This dataset originally housed Department of Permits, Licenses, and Inspections violations (2015-2020), and has now been expanded to include violations logged by other units (including DOMI) from 2020-06-01 until the present. These data are used to manage and track all updates to casefiles by city employees and can be used to understand when citations/investigations/court proceedings are issued, the nature and location of the violation, and the status of the casefile at any point in time. By using addresses or parcel numbers, which are contained in these data, users can also display information on geospatial maps.
Collection/Interpretation
It is important to understand the distinction between violations and casefiles, and how updates to a casefile are represented in the dataset. A casefile refers to one or more violations. When an initial investigation is conducted each of these violations is recorded separately. The investigation will result in a new status for all of violations ("VIOLATIONS FOUND"). The subject of the investigation will be informed of this outcome and must address the problem(s). There will be a follow-up inspection at this point, and depending on the results, further steps will be taken (follow-up investigations, criminal complaints issued, court proceedings, etc.)

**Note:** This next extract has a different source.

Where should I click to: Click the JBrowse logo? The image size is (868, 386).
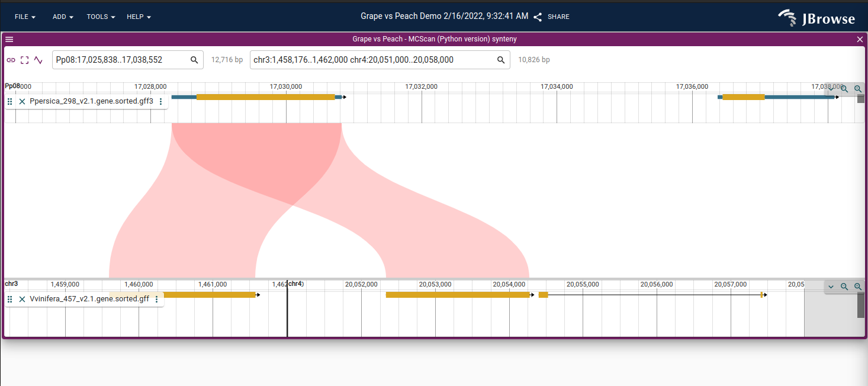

Each violation for each casefile is represented as a unique row in the dataset. As explained above, there will be a minimum of two updates for each violation (the initial and follow-up investigation). Though the investigation of all violations in a casefile is conducted simultaneously, each investigation is represented as a unique row. Thus, for a property with three violations there will be a minimum of six rows (both investigations for each violation). It is possible to track the entire case history by observing all rows for each casefile.

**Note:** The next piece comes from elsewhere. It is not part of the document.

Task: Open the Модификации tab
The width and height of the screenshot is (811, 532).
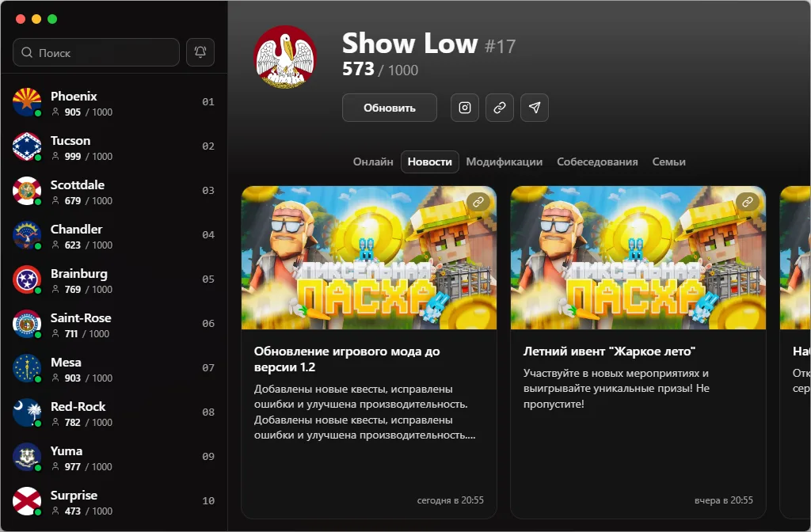Action: click(x=504, y=162)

Each violation is cited according to the violation_code_section
field.
The casefile_number
represents the only UUID for each casefile (the entire group of violations). By using the casefile_number
and violation_code_section
fields in combination, one can track the history each violation for a given casefile. Combining the above fields with investigation_date renders a UUID for each record.
DOMI (the Department of Mobility and Infrastructure), PLI, and Environmental Services (ES) all use this system to log violations. In most cases, the department involved in the casefile can be extracted from the casefile_number
field (beginning with the 4th character). For instance, a casefile_number
like CF-PLI-2021-025422, represents a violation reported by PLI. The remaining casefile IDs start with "O-"; these are PLI violation codes from an old ticketing system.

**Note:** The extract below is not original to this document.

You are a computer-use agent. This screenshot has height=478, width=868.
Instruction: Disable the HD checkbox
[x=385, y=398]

The records from 2020-06 onward are obtained from the City's Computronix system, one of several independent systems used by the City to track property-level data.
Preprocessing/Formatting
All string text (most fields) were converted to UPPERCASE data. The data are manually entered and often contain non-uniform formatting. While several solutions for cleaning the data exist, including allowing the user to clean the data after accessing it here, text field values were transformed to UPPERCASE to ensure the data were uniformly formatted in this case. Future improvements to this ETL pipeline may approach this problem with a more sophisticated technique.